● EXERCISE
The output must match the lines from the first line of the listing below through the line holding "Given: Click the Скрыть фильтр button" exactly and must contain no pictures.

────────

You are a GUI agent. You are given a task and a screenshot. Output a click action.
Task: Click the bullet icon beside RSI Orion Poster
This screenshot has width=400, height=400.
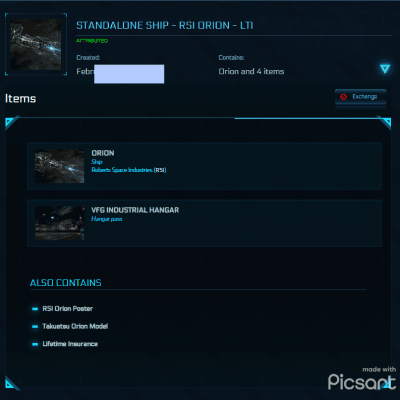(35, 309)

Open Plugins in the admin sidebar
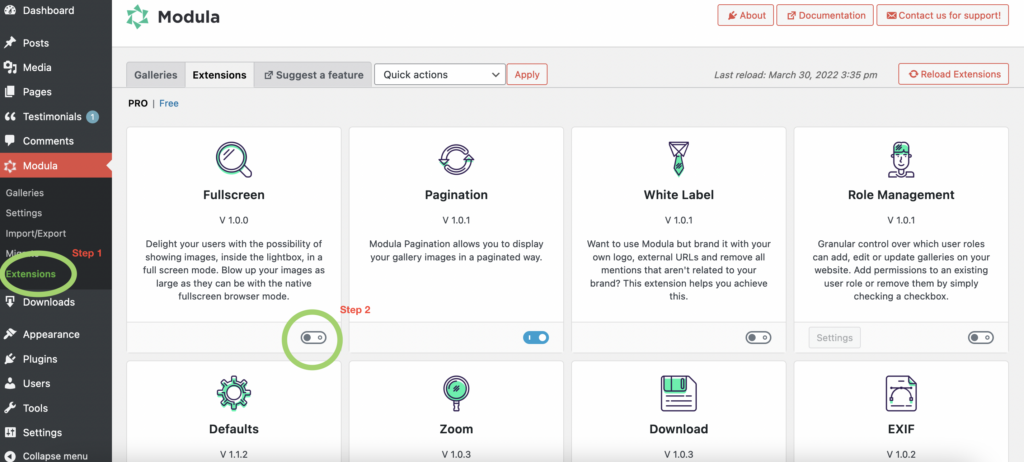[40, 359]
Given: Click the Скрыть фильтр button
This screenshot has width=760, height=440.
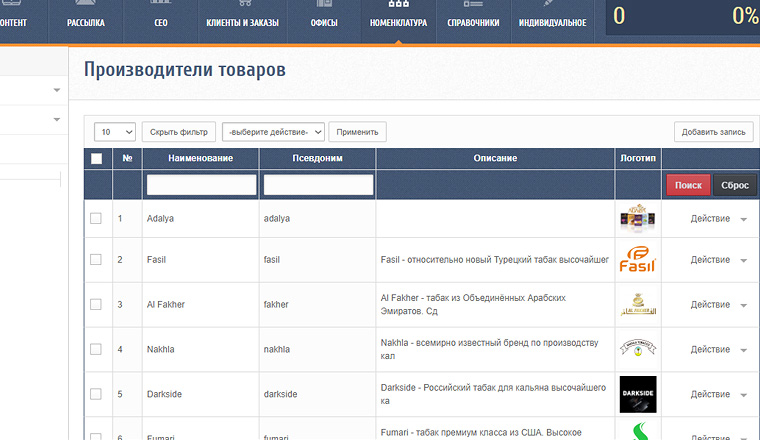Looking at the screenshot, I should pos(179,131).
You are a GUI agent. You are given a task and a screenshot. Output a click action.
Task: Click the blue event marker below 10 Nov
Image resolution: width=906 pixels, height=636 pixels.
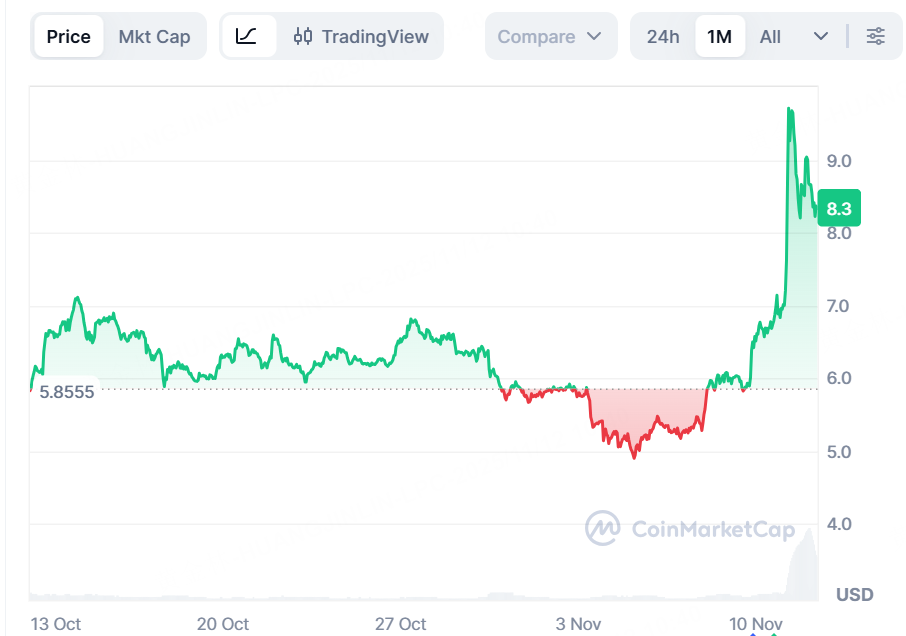[754, 632]
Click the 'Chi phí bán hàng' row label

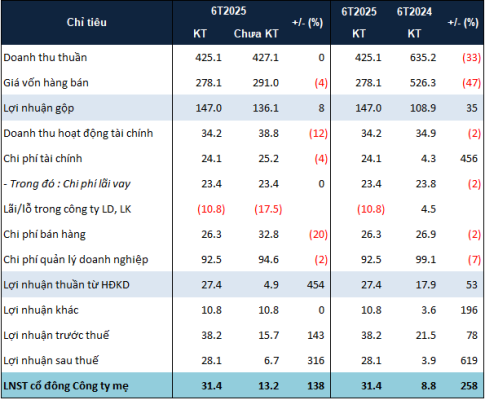click(45, 234)
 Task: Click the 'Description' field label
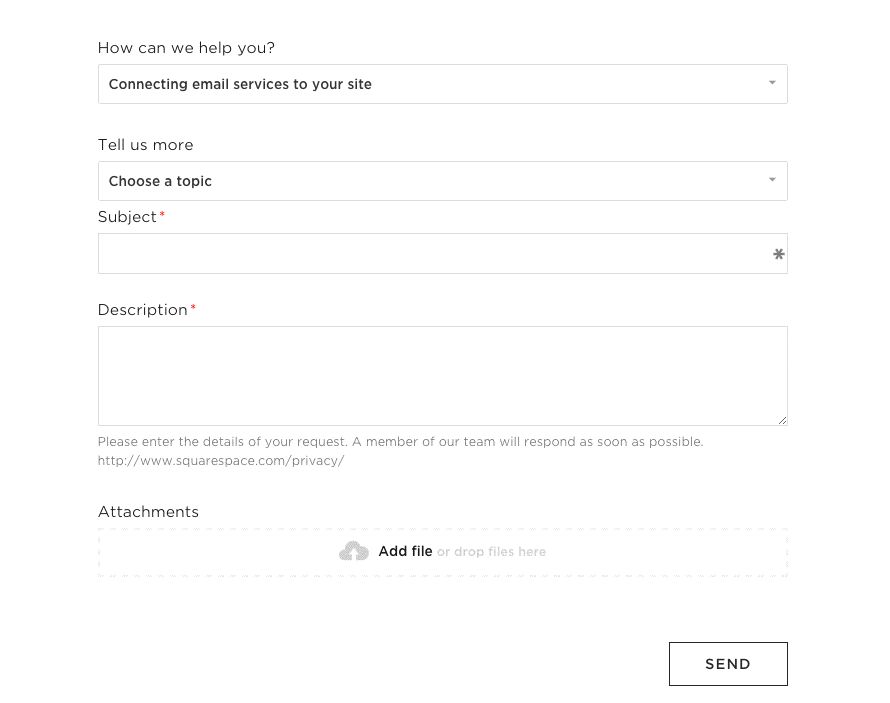pos(142,310)
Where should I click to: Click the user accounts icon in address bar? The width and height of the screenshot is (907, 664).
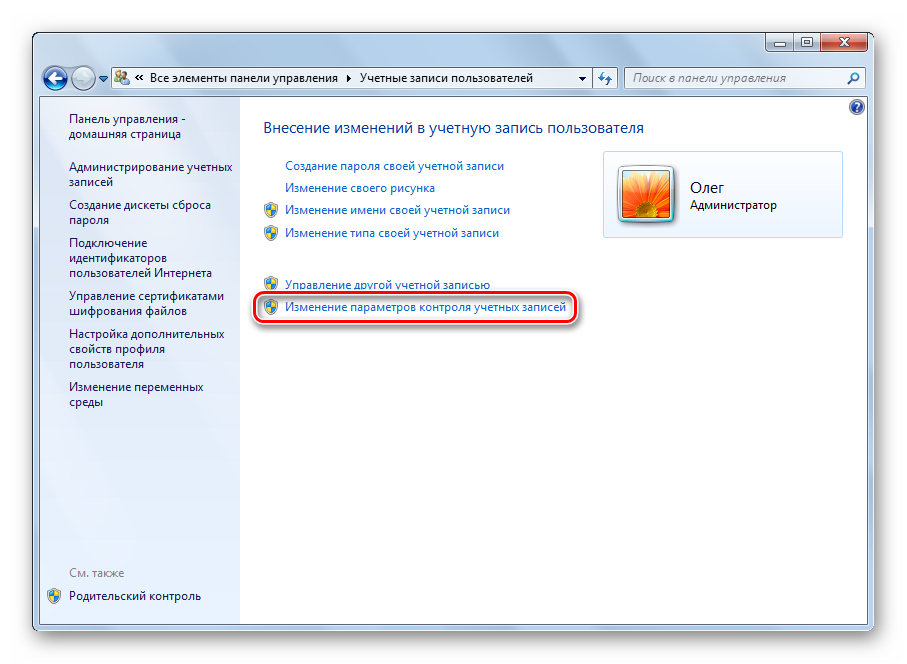click(x=121, y=78)
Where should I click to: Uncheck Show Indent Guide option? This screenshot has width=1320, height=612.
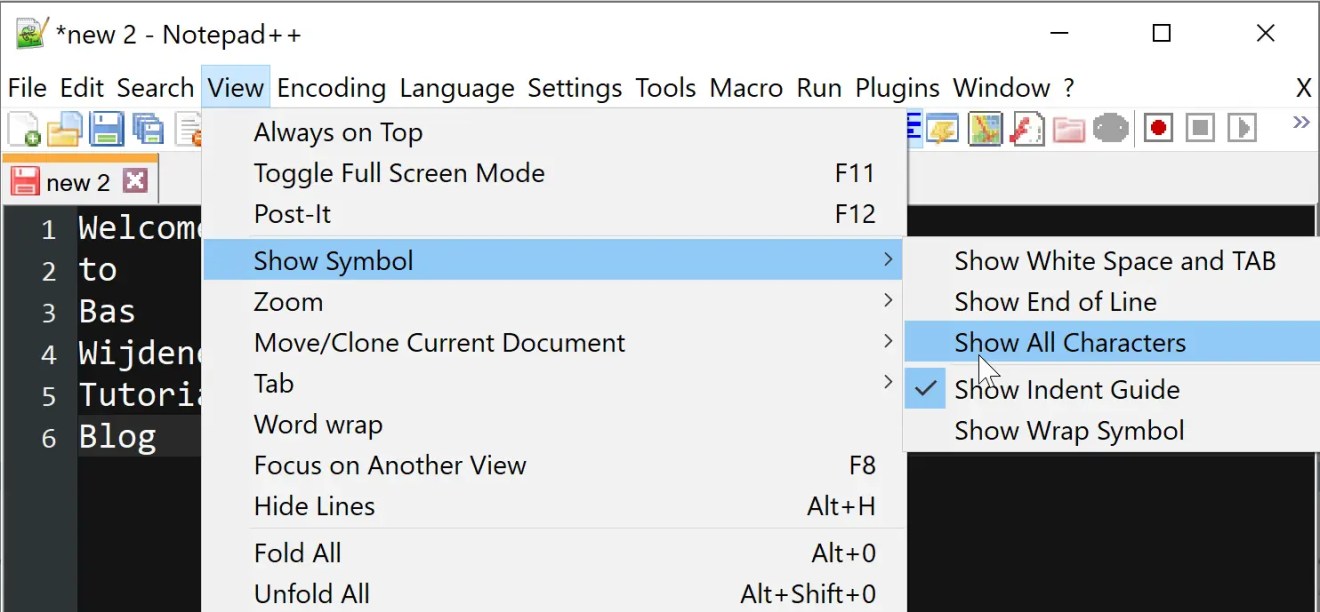click(x=1067, y=390)
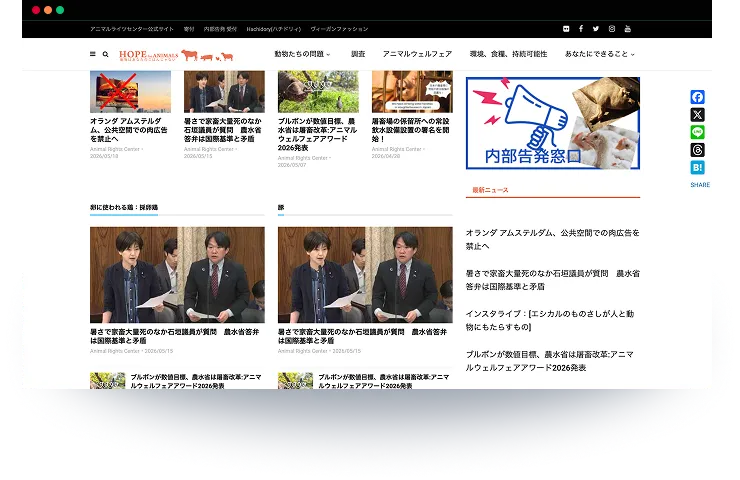Screen dimensions: 740x480
Task: Click the SHARE label in sidebar
Action: 700,185

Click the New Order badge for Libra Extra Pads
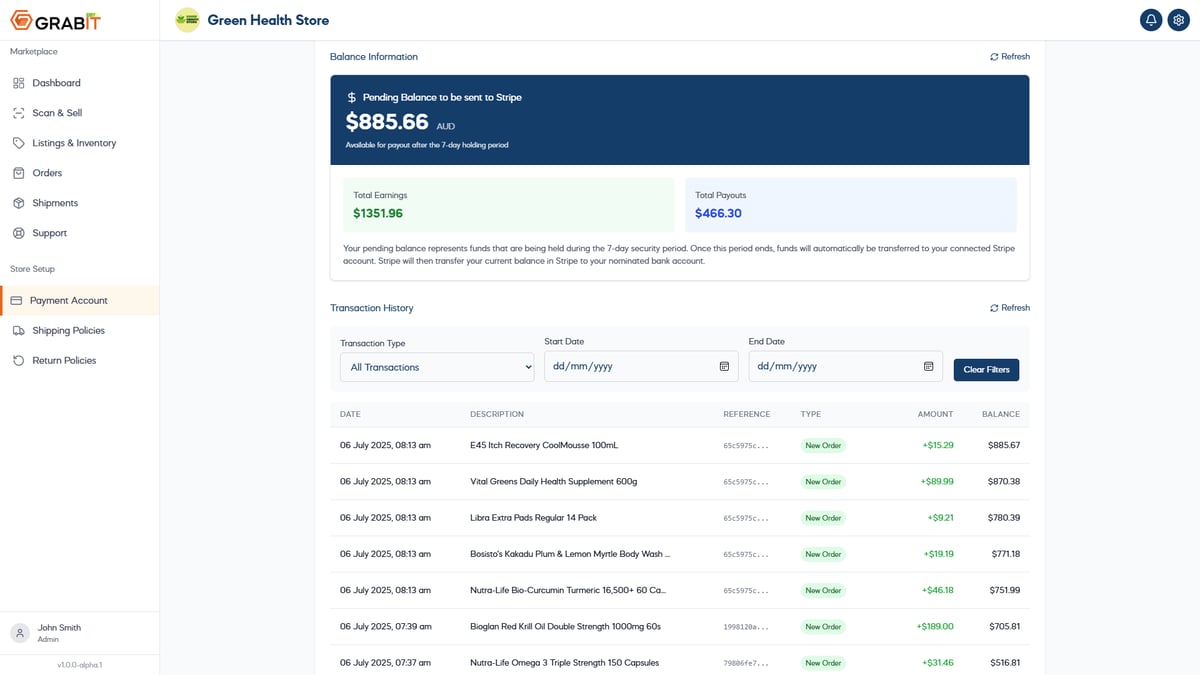[x=822, y=517]
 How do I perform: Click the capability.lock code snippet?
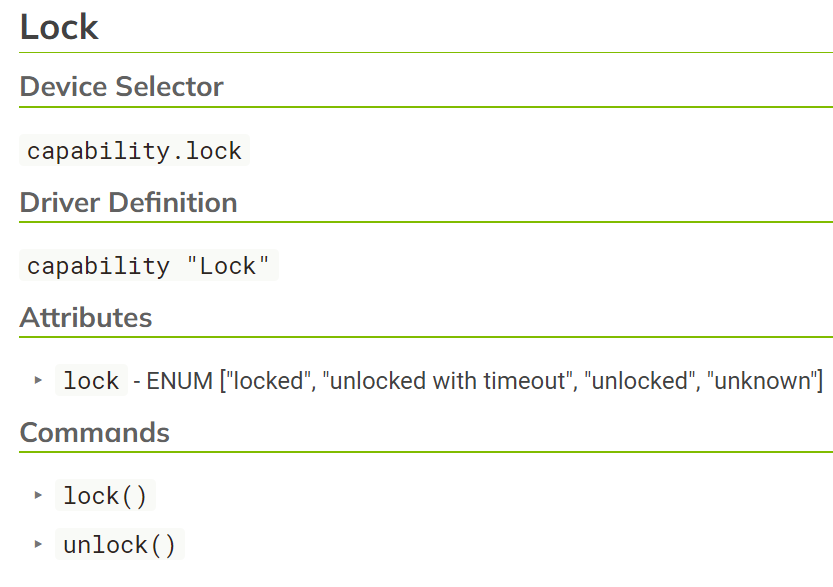click(134, 151)

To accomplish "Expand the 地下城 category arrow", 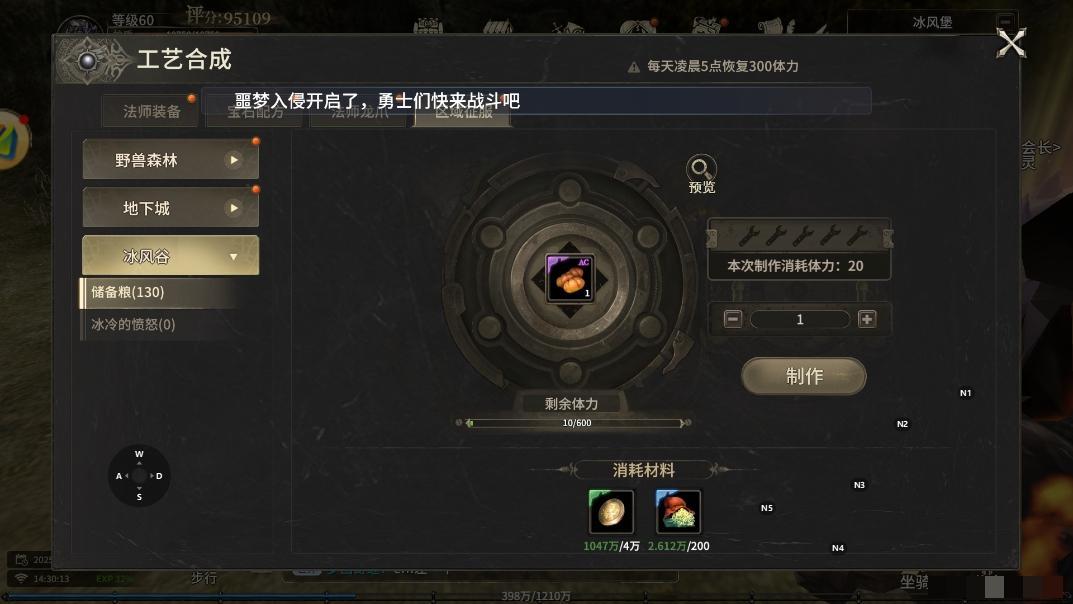I will coord(234,208).
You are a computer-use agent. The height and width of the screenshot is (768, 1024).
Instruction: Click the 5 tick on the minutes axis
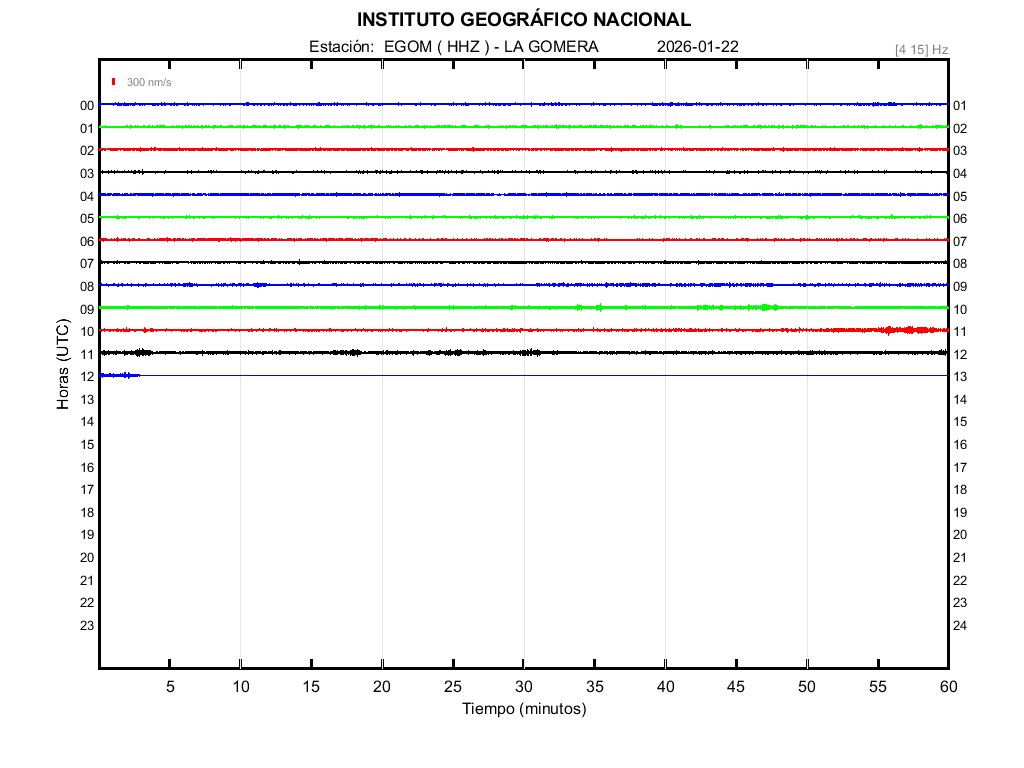[170, 686]
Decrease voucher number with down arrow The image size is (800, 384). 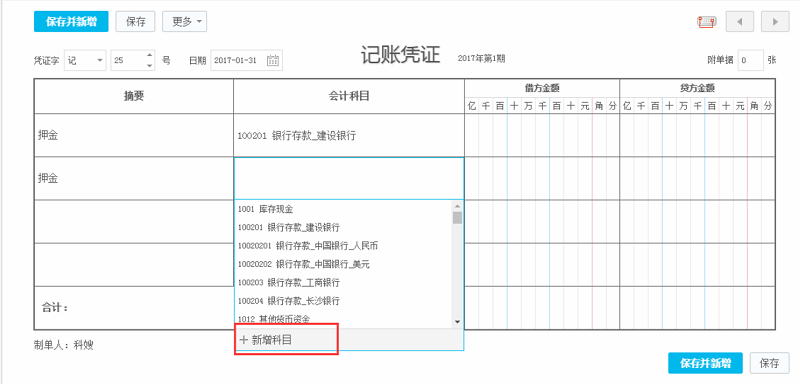pos(149,65)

────────

● RESPONSE
You are a GUI agent. You are given a task and a screenshot. Output a click action.
Task: Click the bullet icon beside RSI Orion Poster
This screenshot has width=400, height=400.
(35, 309)

Open Plugins in the admin sidebar
[40, 359]
Given: Click the Скрыть фильтр button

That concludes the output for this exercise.